La porción de la Torá de esta semana, Lekh Lekha, marca un punto crucial en la narrativa bíblica, presentándonos las historias fundamentales de Abraham, cuyo viaje establece el escenario para el nacimiento de la nación de Israel. La Parashá de la semana pasada, Noach, concluyó con la genealogía de Shem que lleva a Abram, más tarde conocido como Abraham, preparando el escenario para un nuevo capítulo en la historia de la humanidad.

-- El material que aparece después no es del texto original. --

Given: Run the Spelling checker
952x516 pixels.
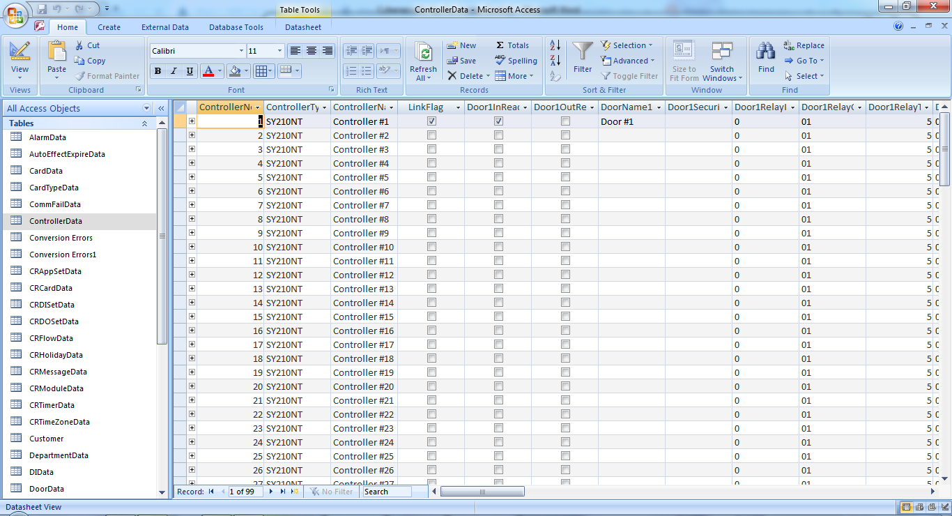Looking at the screenshot, I should tap(516, 61).
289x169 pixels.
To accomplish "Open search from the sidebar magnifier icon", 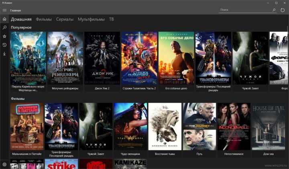I will point(4,27).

En Lekh Lekha, Dios llama a Abram a dejar su tierra natal, la casa de su padre y sus parientes para ir a una tierra que Dios le mostrará. Prometiéndole hacer de él una gran nación, bendecirlo y engrandecer su nombre, Dios pone a Abram en un camino lleno de pruebas y encuentros divinos. Abram, junto con su esposa Sarai y su sobrino Lot, viaja a Canaán, donde Dios reitera Su promesa de tierra a los descendientes de Abram después de que él construye un altar allí.
Al llegar una hambruna, Abram y su familia descienden a Egipto en busca de alivio. Para protegerse, Abram pide a Sarai que diga que es su hermana, lo que lleva a que ella sea llevada al palacio del Faraón. Sin embargo, Dios interviene con plagas, lo que lleva al Faraón a devolver a Sarai y enviarlos lejos con riquezas. Al regresar a Canaán, Abram y Lot se separan para evitar conflictos entre sus pastores, con Lot eligiendo las llanuras fértiles cerca de Sodoma.

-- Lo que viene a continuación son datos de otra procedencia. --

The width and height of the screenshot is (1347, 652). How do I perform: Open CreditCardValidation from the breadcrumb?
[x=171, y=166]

Dios aparece nuevamente a Abram, reafirmando la promesa de tierra y descendientes tan numerosos como el polvo de la tierra. Abram luego rescata a Lot y sus posesiones de reyes que habían capturado Sodoma. Melquisedec, rey de Salem, bendice a Abram, quien le da el diezmo. Dios establece un pacto con Abram, prometiéndole descendientes y las tierras desde Egipto hasta el Éufrates. Sarai, siendo estéril, le da su criada Agar a Abram, resultando en el nacimiento de Ismael. Dios luego cambia el nombre de Abram a Abraham y el de Sarai a Sarah, instituyendo la circuncisión como señal de Su pacto y prometiendo un hijo a través de Sarah.

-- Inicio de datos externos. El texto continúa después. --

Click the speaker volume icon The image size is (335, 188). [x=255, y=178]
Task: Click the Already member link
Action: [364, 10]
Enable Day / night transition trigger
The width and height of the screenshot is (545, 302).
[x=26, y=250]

La Parashá está llena de temas de fe, promesa y pacto. Una idea profunda es el concepto de 'Lech Lecha' - literalmente 've adelante'. Esta frase encapsula la esencia del viaje de Abraham y, por extensión, el viaje espiritual de cada individuo. La directiva de dejar la zona de confort y aventurarse en lo desconocido con fe es un motivo poderoso. Sugiere que el crecimiento personal y el cumplimiento del destino de uno a menudo requieren adentrarse en territorio desconocido, confiando en un plan superior. Esta idea resuena profundamente, enfatizando los valores de coraje, fe y obediencia, que son tan relevantes hoy como lo fueron en tiempos de Abraham.